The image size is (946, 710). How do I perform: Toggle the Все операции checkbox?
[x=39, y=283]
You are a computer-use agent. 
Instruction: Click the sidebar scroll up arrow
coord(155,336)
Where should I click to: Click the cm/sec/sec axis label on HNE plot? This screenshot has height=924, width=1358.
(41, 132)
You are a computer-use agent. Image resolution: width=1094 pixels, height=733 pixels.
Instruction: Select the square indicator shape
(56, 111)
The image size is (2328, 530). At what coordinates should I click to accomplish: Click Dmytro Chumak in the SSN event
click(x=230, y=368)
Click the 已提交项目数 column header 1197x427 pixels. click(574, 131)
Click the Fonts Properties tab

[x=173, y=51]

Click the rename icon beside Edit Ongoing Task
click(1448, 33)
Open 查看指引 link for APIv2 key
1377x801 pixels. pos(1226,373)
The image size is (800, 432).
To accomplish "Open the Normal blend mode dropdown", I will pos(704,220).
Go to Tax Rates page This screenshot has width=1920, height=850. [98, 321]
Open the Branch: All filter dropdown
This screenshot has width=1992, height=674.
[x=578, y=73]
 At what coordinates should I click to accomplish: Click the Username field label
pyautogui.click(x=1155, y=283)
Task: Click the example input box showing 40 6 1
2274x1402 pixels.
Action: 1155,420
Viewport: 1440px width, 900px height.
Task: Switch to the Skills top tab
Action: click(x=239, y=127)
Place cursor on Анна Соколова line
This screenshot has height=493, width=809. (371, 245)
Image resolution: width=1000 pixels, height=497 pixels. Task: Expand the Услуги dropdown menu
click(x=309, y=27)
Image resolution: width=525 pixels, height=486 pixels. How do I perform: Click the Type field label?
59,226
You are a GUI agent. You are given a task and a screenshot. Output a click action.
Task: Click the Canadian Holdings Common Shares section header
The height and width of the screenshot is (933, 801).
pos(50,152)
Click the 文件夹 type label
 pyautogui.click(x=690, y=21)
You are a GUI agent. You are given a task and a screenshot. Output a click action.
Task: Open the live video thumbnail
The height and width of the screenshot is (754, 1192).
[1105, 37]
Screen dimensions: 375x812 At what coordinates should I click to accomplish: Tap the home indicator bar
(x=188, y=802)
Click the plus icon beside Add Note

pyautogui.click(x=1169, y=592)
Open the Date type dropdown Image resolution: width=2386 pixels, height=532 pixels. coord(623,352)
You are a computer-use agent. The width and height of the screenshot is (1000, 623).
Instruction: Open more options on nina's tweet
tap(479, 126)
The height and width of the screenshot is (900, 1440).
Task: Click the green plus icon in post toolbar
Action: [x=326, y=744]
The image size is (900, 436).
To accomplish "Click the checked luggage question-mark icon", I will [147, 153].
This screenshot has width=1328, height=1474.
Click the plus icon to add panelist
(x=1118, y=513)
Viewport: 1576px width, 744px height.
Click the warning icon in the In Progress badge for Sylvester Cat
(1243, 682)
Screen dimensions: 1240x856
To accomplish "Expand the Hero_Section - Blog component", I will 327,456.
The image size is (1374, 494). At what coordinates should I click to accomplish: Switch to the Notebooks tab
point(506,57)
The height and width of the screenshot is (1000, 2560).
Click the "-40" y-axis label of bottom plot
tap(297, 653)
====
WORK TASK:
Give every entry again in full, precisely as written above.

SOLVED PROBLEM:
The image size is (946, 710). How do I perform: Toggle the Все операции checkbox?
[x=39, y=283]
You are a computer-use agent. 
Instruction: Click the sidebar scroll up arrow
coord(155,336)
Where should I click to: Click the cm/sec/sec axis label on HNE plot? This screenshot has height=924, width=1358.
(41, 132)
You are a computer-use agent. Image resolution: width=1094 pixels, height=733 pixels.
Instruction: Select the square indicator shape
(56, 111)
The image size is (2328, 530). At what coordinates should I click to accomplish: Click Dmytro Chumak in the SSN event
click(x=230, y=368)
Click the 已提交项目数 column header 1197x427 pixels. click(574, 131)
Click the Fonts Properties tab

[x=173, y=51]

Click the rename icon beside Edit Ongoing Task
click(1448, 33)
Open 查看指引 link for APIv2 key
1377x801 pixels. pos(1226,373)
The image size is (800, 432).
To accomplish "Open the Normal blend mode dropdown", I will pos(704,220).
Go to Tax Rates page This screenshot has width=1920, height=850. [98, 321]
Open the Branch: All filter dropdown
This screenshot has width=1992, height=674.
[x=578, y=73]
 At what coordinates should I click to accomplish: Click the Username field label
pyautogui.click(x=1155, y=283)
Task: Click the example input box showing 40 6 1
2274x1402 pixels.
Action: 1155,420
Viewport: 1440px width, 900px height.
Task: Switch to the Skills top tab
Action: click(x=239, y=127)
Place cursor on Анна Соколова line
This screenshot has height=493, width=809. (371, 245)
Image resolution: width=1000 pixels, height=497 pixels. Task: Expand the Услуги dropdown menu
click(x=309, y=27)
Image resolution: width=525 pixels, height=486 pixels. How do I perform: Click the Type field label?
59,226
You are a GUI agent. You are given a task and a screenshot. Output a click action.
Task: Click the Canadian Holdings Common Shares section header
The height and width of the screenshot is (933, 801).
pos(50,152)
Click the 文件夹 type label
 pyautogui.click(x=690, y=21)
You are a GUI agent. You are given a task and a screenshot. Output a click action.
Task: Open the live video thumbnail
The height and width of the screenshot is (754, 1192).
[1105, 37]
Screen dimensions: 375x812 At what coordinates should I click to accomplish: Tap the home indicator bar
(x=188, y=802)
Click the plus icon beside Add Note

pyautogui.click(x=1169, y=592)
Open the Date type dropdown Image resolution: width=2386 pixels, height=532 pixels. coord(623,352)
You are a computer-use agent. The width and height of the screenshot is (1000, 623).
Instruction: Open more options on nina's tweet
tap(479, 126)
The height and width of the screenshot is (900, 1440).
Task: Click the green plus icon in post toolbar
Action: [x=326, y=744]
The image size is (900, 436).
To accomplish "Click the checked luggage question-mark icon", I will [147, 153].
This screenshot has width=1328, height=1474.
Click the plus icon to add panelist
(x=1118, y=513)
Viewport: 1576px width, 744px height.
Click the warning icon in the In Progress badge for Sylvester Cat
(1243, 682)
Screen dimensions: 1240x856
To accomplish "Expand the Hero_Section - Blog component", I will 327,456.
The image size is (1374, 494). At what coordinates should I click to accomplish: Switch to the Notebooks tab
point(506,57)
The height and width of the screenshot is (1000, 2560).
Click the "-40" y-axis label of bottom plot
tap(297, 653)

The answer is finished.